**The tasks:**
1. Write out the passage on Spark and sparklyr settings below from "9.2.4 sparklyr Settings" to "parameter in spark_apply().".
2. In the passage on Spark and sparklyr settings below, which setting outputs the Spark logs into the R console?
3. Carry on the passage on Spark and sparklyr settings below from the point at which it stops.

**Text shown:**
— begin —

However, there are many more configuration settings available in Spark as described in the “Spark Configuration” (“Spark Configuration” 2018) guide. It is not in the scope of this book to describe them all so, if possible, take some time to identify the ones that might be of interest to your particular use cases.

9.2.4 sparklyr Settings

Apart from Spark settings, there are a few settings particular to sparklyr listed below. You usually don’t use these settings while tuning SPark; instead, they are helpful while troubleshooting Spark from R. For instance, you can use sparklyr.log.console = TRUE to output the Spark logs into the R console, this is ideal while troubleshooting but too noisy otherwise.

name description
sparklyr.apply.packages Configures default value for packages parameter in spark_apply().
sparklyr.apply.rlang Experimental feature. Turns on improved serialization for spark_apply().

— end —

**Dataset excerpt:**
— begin —

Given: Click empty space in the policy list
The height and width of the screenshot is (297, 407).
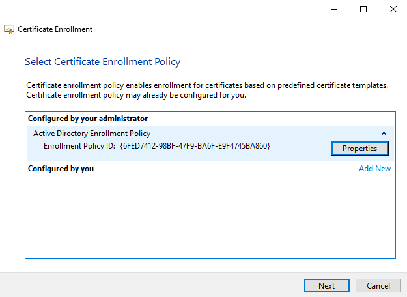Looking at the screenshot, I should coord(208,215).
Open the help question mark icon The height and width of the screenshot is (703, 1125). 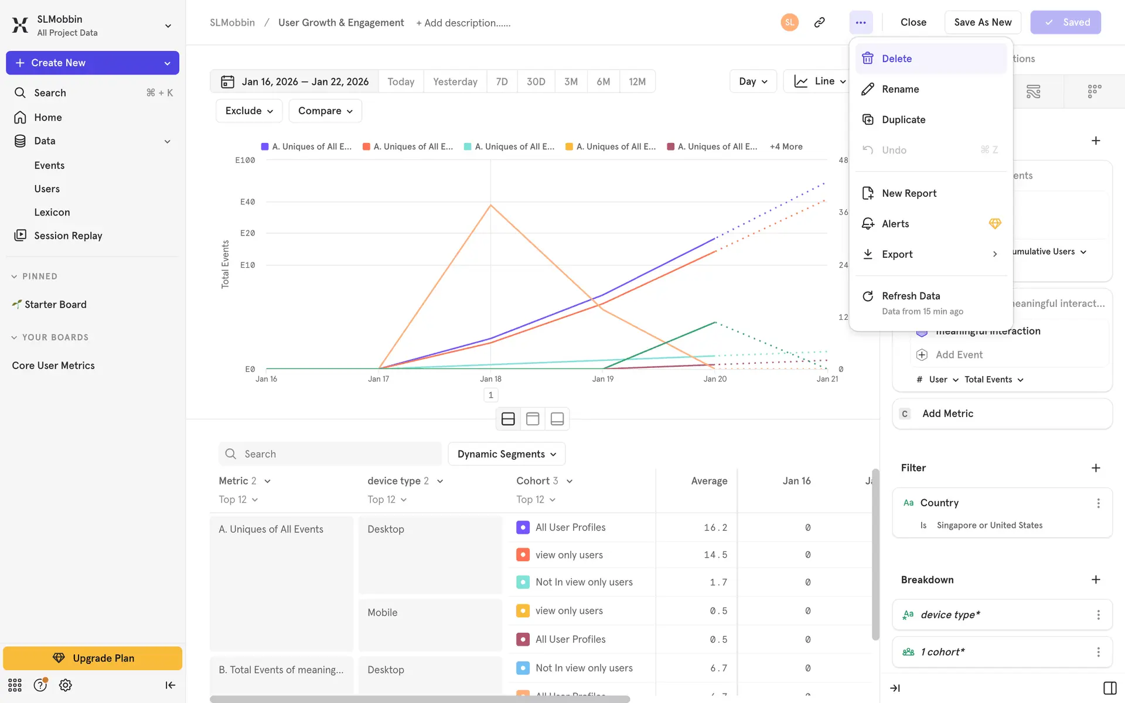click(40, 685)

— end —

**Written answers:**
1.
9.2.4 sparklyr Settings

Apart from Spark settings, there are a few settings particular to sparklyr listed below. You usually don’t use these settings while tuning SPark; instead, they are helpful while troubleshooting Spark from R. For instance, you can use sparklyr.log.console = TRUE to output the Spark logs into the R console, this is ideal while troubleshooting but too noisy otherwise.

name description
sparklyr.apply.packages Configures default value for packages parameter in spark_apply().

2. sparklyr.log.console = TRUE

3.
sparklyr.apply.serializer Configures the version spark_apply() uses to serialize the closure.
sparklyr.apply.schema.infer Number of rows collected to infer schema when column types specified in spark_apply().
sparklyr.arrow Use Apache Arrow to serialize data?
sparklyr.backend.interval Total seconds sparklyr will check on a backend operation.
sparklyr.backend.timeout Total seconds before sparklyr will give up waiting for a backend operation to complete.
sparklyr.collect.batch Total rows to collect when using batch collection, defaults to 100,000.
sparklyr.cancellable Cancel spark jobs when the R session is interrupted?
sparklyr.connect.aftersubmit R function to call after spark-submit executes. The path to the sparklyr jar used in spark_connect().
sparklyr.connect.cores.local Number of cores to use in spark_connect(master = “local”), defaults to parallel::detectCores().
sparklyr.connect.csv.embedded Regular expression to match against versions of Spark that require package extension to support CSVs.
sparklyr.connect.csv.scala11 Use Scala 2.11 jars when using embedded CSV jars in Spark 1.6.X.
sparklyr.connect.jars Additional JARs to include while submitting application to Spark.
sparklyr.connect.master The cluster master as spark_connect() master parameter, notice that the ‘spark.master’ setting is usually preferred.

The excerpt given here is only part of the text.